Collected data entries
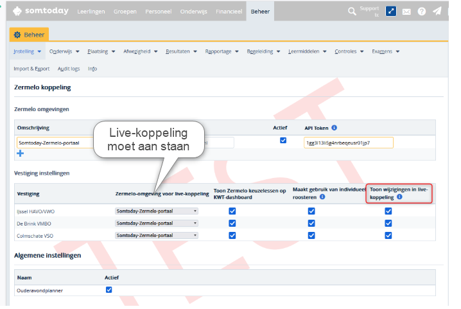Screen dimensions: 461x309
Task: Click the paper plane send icon
Action: 437,12
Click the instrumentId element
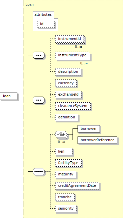Viewport: 123px width, 218px height. click(70, 39)
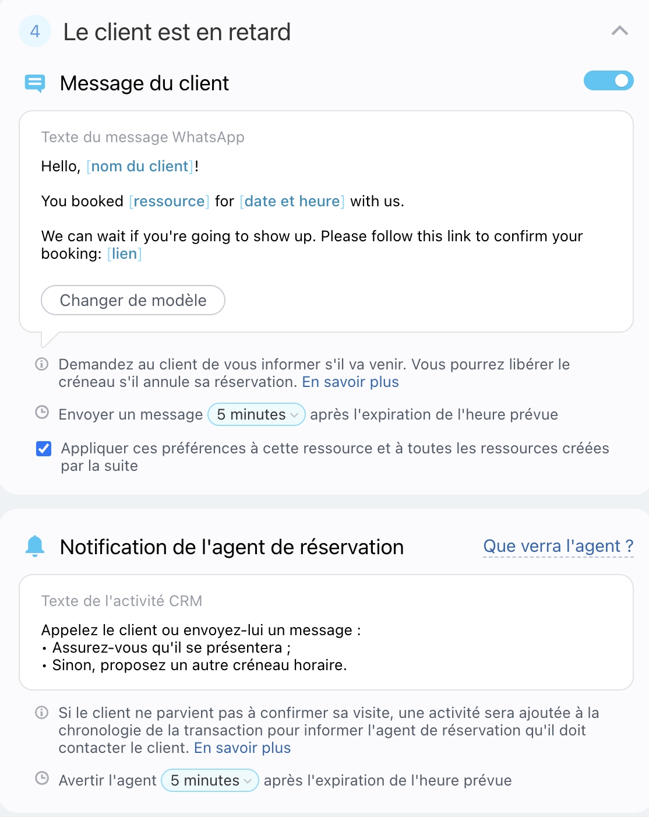Open the '5 minutes' dropdown for sending message
The width and height of the screenshot is (649, 817).
pyautogui.click(x=256, y=414)
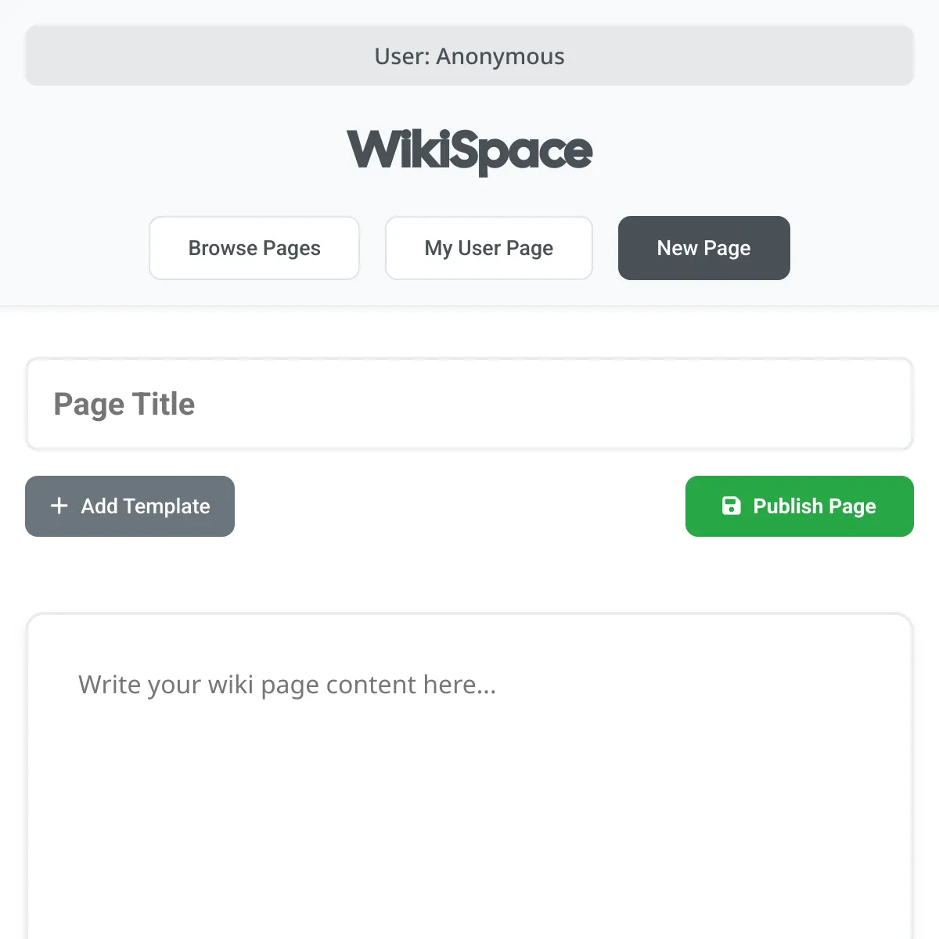Screen dimensions: 939x939
Task: Click the "Page Title" placeholder text
Action: (124, 405)
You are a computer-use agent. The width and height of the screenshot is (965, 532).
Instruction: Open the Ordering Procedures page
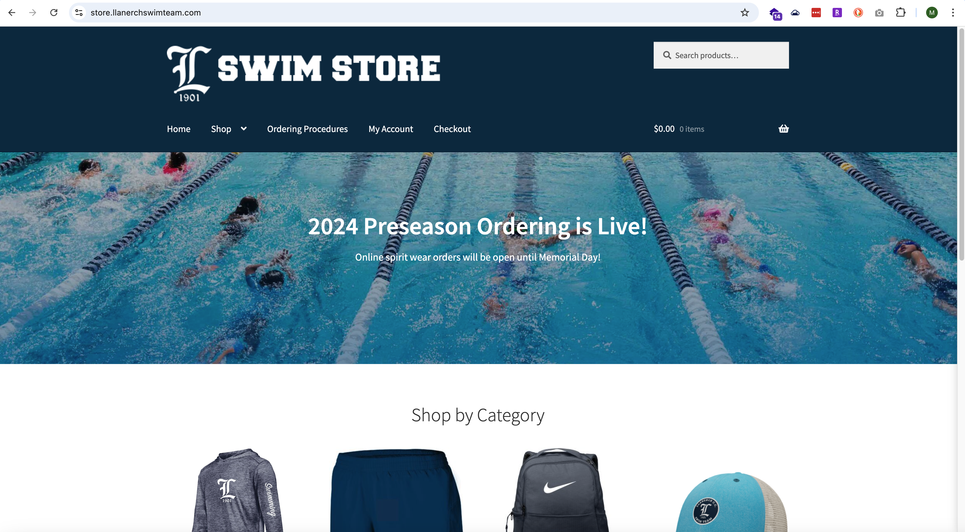pos(307,129)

**TASK DESCRIPTION**
Locate the line containing "You are a computer-use" in the records above, then output it and every line after it through the last, excluding pictures.

**RESULT OF THIS TASK**
You are a computer-use agent. The width and height of the screenshot is (965, 532).
Instruction: Open the Ordering Procedures page
pos(307,129)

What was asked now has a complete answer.